Launch the complete system in 60 seconds:

docker-compose up -d  # Starts PostgreSQL, FastAPI, React services  

Access points:

  • Dashboard: http://localhost:3000 (admin/admin123)
  • API Docs: http://localhost:8000/docs

Data Pipeline Configuration

  1. Route organizational LLM traffic to Kafka
  2. In FlagWise dashboard: Settings → Data Sources → Kafka Topic
  3. Set topic name to llm-traffic-logs

Rule Configuration Example

Create custom detection protocols:

{ "name": "Customer Privacy Shield",  
  "rule_type": "keyword",  
  "pattern": ["ID number", "bank card"],  
  "severity": "critical" }  

Measurable Business Value

Regulatory Compliance

Automated audit trails satisfy GDPR/CCPA requirements with exportable reports showing:

  • Prompt/response timelines
  • Risk score evolution
  • Action histories

Cost Optimization

Identify resource waste:

  • High-cost models used for trivial tasks
  • Duplicate requests from same users
  • Performance-lagging providers

Threat Forensics

Session correlation analysis reveals:

  • Employee-specific risk patterns
  • Department-level vulnerability hotspots
  • Recurring threat vectors

Implementation Best Practices

  1. Phased Monitoring Rollout
  • Begin with legal/finance departments
  • Start in detection-only mode (no blocking)
  • Gradually expand to R&D teams
  1. SIEM Integration
  • Feed risk scores into Splunk/Sentinel platforms
  • Correlate AI threats with existing security events
  • Create unified incident response playbooks
  1. Progressive Rule Deployment
  • Initial phase: Basic keyword detection
  • Intermediate: Add regex pattern matching
  • Advanced: Implement behavioral analysis

Technical Evolution & Solutions

Recent system enhancements addressed critical challenges:

  • MacOS Silicon Compatibility: Upgraded cryptography dependencies to resolve build failures
  • Data Validation: Migrated from Pydantic regex to pattern parameters
  • API Connectivity: Fixed container communication by changing React proxy to api:8000
  • Encryption Handling: Implemented dual-field storage (prompt + prompt_preview) for admin/viewer segregation

Conclusion: From Vulnerability to Vigilance

Shadow AI represents more than a technical nuisance—it’s a tangible business risk.

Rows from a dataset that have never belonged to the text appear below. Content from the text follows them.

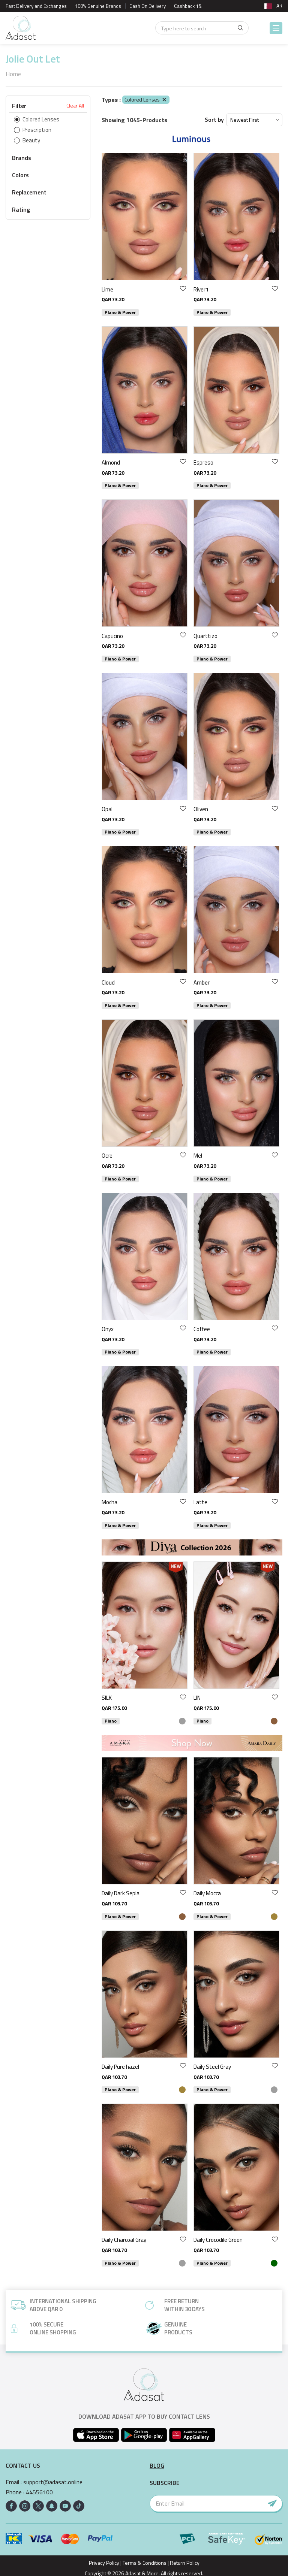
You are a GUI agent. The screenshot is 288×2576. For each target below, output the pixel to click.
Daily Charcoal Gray (124, 2240)
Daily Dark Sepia (121, 1893)
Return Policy (185, 2563)
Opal (107, 809)
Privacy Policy (104, 2563)
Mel (198, 1155)
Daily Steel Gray (212, 2067)
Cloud (108, 982)
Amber (202, 982)
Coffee (202, 1329)
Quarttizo (206, 636)
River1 (201, 289)
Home (13, 73)
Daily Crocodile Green (218, 2240)
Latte (200, 1502)
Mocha (109, 1502)
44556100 (39, 2492)
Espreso (203, 462)
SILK (107, 1698)
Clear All (75, 105)
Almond (111, 462)
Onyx (108, 1329)
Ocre (107, 1155)
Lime (107, 289)
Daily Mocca (207, 1893)
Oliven (201, 809)
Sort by (214, 119)
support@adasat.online (52, 2482)
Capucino (112, 636)
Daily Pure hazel (120, 2067)
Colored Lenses (145, 99)
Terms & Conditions (144, 2563)
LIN (197, 1698)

With solutions like FlagWise now overcoming core challenges (cross-platform compatibility, real-time detection accuracy, and scalable encryption), organizations can transform reactive security into proactive defense. The system’s open-source nature allows continuous refinement, while Docker-based deployment eliminates infrastructure barriers. As LLMs become further embedded in workflows, establishing monitored AI usage channels isn’t optional—it’s foundational to enterprise resilience.